BEGIN Data excerpts

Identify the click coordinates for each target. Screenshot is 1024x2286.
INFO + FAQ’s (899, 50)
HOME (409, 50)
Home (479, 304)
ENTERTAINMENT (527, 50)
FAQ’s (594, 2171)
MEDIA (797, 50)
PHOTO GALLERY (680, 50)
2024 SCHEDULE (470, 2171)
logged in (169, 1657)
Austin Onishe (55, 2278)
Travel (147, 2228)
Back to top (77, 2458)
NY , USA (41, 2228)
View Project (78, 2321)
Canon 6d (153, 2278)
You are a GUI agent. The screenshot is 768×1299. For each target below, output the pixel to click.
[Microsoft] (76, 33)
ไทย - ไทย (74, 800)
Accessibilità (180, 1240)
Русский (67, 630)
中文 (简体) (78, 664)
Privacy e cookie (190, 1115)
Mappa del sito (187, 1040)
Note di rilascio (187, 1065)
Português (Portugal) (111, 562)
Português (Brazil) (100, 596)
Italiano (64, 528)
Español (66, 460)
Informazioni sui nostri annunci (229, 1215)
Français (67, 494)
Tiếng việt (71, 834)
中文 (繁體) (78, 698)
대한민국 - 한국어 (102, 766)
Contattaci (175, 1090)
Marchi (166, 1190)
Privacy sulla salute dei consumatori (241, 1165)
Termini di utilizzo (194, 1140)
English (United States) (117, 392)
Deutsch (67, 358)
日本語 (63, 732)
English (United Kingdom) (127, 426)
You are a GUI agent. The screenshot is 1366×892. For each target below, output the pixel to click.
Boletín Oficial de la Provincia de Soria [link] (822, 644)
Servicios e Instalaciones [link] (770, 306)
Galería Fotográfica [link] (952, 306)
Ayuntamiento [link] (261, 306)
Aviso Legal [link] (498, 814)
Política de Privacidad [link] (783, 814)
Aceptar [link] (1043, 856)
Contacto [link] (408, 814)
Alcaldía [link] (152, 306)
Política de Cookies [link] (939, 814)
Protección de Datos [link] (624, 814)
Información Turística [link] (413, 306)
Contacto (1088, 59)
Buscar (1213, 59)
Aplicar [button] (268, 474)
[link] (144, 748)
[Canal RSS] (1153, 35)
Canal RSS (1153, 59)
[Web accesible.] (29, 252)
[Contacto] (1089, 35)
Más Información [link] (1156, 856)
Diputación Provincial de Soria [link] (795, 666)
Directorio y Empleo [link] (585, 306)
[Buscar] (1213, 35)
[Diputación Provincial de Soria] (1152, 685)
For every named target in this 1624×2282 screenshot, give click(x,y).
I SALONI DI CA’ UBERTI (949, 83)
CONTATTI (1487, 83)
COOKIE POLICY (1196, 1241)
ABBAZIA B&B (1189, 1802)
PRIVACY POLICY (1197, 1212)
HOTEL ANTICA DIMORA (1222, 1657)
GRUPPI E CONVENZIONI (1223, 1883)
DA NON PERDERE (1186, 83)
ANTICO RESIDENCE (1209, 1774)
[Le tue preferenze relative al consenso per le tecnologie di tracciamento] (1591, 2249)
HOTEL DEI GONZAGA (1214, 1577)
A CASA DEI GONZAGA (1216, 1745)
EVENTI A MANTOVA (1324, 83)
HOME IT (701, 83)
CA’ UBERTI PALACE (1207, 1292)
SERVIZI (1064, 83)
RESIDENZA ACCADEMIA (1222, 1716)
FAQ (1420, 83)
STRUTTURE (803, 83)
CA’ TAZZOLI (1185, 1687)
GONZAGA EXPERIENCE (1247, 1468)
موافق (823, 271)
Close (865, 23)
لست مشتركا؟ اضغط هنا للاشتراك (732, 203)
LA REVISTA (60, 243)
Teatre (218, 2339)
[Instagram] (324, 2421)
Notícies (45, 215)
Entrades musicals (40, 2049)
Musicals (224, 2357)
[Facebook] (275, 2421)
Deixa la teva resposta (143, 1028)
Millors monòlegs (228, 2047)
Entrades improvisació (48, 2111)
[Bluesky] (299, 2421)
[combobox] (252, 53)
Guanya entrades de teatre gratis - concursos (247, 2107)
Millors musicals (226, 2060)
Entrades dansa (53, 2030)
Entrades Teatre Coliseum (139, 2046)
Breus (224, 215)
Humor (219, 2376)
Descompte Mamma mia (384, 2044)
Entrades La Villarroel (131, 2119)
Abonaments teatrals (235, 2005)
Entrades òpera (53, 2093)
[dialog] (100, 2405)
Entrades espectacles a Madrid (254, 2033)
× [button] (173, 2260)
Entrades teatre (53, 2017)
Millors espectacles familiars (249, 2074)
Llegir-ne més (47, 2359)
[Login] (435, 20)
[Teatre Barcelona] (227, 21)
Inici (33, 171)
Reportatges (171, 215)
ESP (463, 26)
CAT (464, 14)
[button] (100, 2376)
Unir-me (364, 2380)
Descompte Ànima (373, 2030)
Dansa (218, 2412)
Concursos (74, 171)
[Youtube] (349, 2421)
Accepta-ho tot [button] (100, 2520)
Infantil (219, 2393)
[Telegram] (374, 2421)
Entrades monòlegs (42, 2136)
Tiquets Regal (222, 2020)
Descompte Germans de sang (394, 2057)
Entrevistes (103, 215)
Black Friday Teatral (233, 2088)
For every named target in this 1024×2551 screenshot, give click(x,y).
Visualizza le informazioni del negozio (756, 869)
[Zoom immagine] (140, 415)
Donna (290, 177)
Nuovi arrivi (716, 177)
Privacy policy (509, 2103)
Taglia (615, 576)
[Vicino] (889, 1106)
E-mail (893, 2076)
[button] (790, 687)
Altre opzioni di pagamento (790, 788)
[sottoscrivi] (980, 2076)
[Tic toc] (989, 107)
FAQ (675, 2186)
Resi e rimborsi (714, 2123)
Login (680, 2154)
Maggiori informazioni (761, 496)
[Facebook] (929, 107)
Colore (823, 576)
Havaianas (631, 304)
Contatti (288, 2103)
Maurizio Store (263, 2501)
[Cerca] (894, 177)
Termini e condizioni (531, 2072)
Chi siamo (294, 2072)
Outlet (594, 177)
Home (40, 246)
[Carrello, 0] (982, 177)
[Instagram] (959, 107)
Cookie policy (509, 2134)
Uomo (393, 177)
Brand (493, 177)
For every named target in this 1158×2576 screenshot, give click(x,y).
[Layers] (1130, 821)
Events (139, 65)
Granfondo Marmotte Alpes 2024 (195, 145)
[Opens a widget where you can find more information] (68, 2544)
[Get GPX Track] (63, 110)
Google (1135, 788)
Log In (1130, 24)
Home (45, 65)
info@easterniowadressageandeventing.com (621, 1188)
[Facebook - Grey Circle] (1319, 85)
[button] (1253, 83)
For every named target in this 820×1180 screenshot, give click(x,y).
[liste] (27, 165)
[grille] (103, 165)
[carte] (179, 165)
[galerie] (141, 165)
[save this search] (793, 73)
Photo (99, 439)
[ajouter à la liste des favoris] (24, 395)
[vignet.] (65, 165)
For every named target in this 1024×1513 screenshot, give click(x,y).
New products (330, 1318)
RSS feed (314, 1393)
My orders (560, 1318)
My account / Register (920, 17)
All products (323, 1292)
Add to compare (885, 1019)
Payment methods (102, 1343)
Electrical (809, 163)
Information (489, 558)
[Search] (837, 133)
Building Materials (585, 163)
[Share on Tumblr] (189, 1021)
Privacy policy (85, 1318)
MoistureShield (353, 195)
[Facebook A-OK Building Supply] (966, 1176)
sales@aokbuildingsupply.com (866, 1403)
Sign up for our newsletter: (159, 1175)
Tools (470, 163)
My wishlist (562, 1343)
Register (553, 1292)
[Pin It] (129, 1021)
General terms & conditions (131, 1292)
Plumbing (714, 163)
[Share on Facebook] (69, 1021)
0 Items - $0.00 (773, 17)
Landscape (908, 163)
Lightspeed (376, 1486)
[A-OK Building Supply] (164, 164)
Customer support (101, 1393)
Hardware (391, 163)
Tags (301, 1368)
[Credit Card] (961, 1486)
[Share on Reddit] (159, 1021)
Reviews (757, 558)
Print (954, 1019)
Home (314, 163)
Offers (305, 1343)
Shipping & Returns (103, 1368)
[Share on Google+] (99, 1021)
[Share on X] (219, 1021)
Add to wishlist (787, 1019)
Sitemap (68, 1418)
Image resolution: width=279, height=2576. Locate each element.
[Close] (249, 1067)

END Data excerpts

Problem to work on | Only the lines above from the one with "[Bluesky] (299, 2421)" up to and including the one with "[sottoscrivi] (980, 2076)" should be repeated, exactly as written.

Written solution |
[Bluesky] (299, 2421)
[combobox] (252, 53)
Guanya entrades de teatre gratis - concursos (247, 2107)
Millors musicals (226, 2060)
Entrades dansa (53, 2030)
Entrades Teatre Coliseum (139, 2046)
Breus (224, 215)
Humor (219, 2376)
Descompte Mamma mia (384, 2044)
Entrades La Villarroel (131, 2119)
Abonaments teatrals (235, 2005)
Entrades òpera (53, 2093)
[dialog] (100, 2405)
Entrades espectacles a Madrid (254, 2033)
× [button] (173, 2260)
Entrades teatre (53, 2017)
Millors espectacles familiars (249, 2074)
Llegir-ne més (47, 2359)
[Login] (435, 20)
[Teatre Barcelona] (227, 21)
Inici (33, 171)
Reportatges (171, 215)
ESP (463, 26)
CAT (464, 14)
[button] (100, 2376)
Unir-me (364, 2380)
Descompte Ànima (373, 2030)
Dansa (218, 2412)
Concursos (74, 171)
[Youtube] (349, 2421)
Accepta-ho tot [button] (100, 2520)
Infantil (219, 2393)
[Telegram] (374, 2421)
Entrades monòlegs (42, 2136)
Tiquets Regal (222, 2020)
Descompte Germans de sang (394, 2057)
Entrevistes (103, 215)
Black Friday Teatral (233, 2088)
For every named target in this 1024×2551 screenshot, give click(x,y).
Visualizza le informazioni del negozio (756, 869)
[Zoom immagine] (140, 415)
Donna (290, 177)
Nuovi arrivi (716, 177)
Privacy policy (509, 2103)
Taglia (615, 576)
[Vicino] (889, 1106)
E-mail (893, 2076)
[button] (790, 687)
Altre opzioni di pagamento (790, 788)
[sottoscrivi] (980, 2076)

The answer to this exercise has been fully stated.